Pour milk in a saucepan and boil in a medium flame until it comes to a rolling boil and starts to foam and rise. Keep stirring in between to avoid the milk sticking to the bottom of a pan.
When the milk starts rising turn off the heat and immediately add vinegar. Mix gently.
You will notice the milk solids (curds) start separating from the whey. If it is not separating add extra vinegar and allow the milk to sit for 5 - 10 minutes without disturbing.
Line a colander or strainer with cheesecloth or muslin cloth or any clean thin cloth and pour the curdled milk slowly. Rinse the milk solids with cold water gently, this process is to take off the vinegar smell.

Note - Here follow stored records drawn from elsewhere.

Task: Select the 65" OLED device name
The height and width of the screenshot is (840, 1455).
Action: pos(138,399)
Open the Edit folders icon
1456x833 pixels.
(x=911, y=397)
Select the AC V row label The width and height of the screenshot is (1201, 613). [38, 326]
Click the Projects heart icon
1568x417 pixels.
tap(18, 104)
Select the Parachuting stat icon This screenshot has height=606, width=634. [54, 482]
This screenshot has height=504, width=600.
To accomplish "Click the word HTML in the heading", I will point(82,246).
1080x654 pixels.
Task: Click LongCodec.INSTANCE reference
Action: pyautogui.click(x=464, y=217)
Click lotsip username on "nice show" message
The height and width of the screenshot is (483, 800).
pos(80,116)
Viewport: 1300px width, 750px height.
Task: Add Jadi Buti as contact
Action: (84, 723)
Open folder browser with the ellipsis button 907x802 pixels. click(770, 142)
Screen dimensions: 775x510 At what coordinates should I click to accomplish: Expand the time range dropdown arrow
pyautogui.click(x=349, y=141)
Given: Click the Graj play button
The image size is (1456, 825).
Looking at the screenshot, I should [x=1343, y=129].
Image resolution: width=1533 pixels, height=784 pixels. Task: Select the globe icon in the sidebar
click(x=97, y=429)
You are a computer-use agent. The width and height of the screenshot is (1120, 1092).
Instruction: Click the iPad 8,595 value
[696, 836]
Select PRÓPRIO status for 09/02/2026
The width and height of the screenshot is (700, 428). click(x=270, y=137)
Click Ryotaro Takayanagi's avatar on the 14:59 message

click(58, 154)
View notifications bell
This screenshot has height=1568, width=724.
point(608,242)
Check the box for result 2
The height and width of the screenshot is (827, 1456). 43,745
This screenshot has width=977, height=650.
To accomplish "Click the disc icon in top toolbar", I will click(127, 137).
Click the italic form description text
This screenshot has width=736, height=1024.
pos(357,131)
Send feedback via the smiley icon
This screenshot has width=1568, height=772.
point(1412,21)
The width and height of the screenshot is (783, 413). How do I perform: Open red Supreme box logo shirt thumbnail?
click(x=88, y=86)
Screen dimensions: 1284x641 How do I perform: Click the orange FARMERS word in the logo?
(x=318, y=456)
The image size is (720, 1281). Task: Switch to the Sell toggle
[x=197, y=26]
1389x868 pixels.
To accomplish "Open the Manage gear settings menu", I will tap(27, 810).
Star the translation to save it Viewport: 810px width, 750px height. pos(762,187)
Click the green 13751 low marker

Gather the corners of a cheesecloth and squeeze out the whey from milk solids 3 to 4 times. You can also make a knot on the cloth and hang it for 30 minutes to remove excess whey.
Wrap the milk solids tightly with a cheesecloth and place it on the wide plate. Keep heavy object on the cloth for 30 minutes. I used tomato puree can to press the milk solids.
After 30 minutes unwrap the cheesecloth and check for the paneer. If it is firm cut into small cubes and use it, or it is in a soft and crumbly texture, wrap it again in cheesecloth and place a heavy object and set aside for another 30 minutes.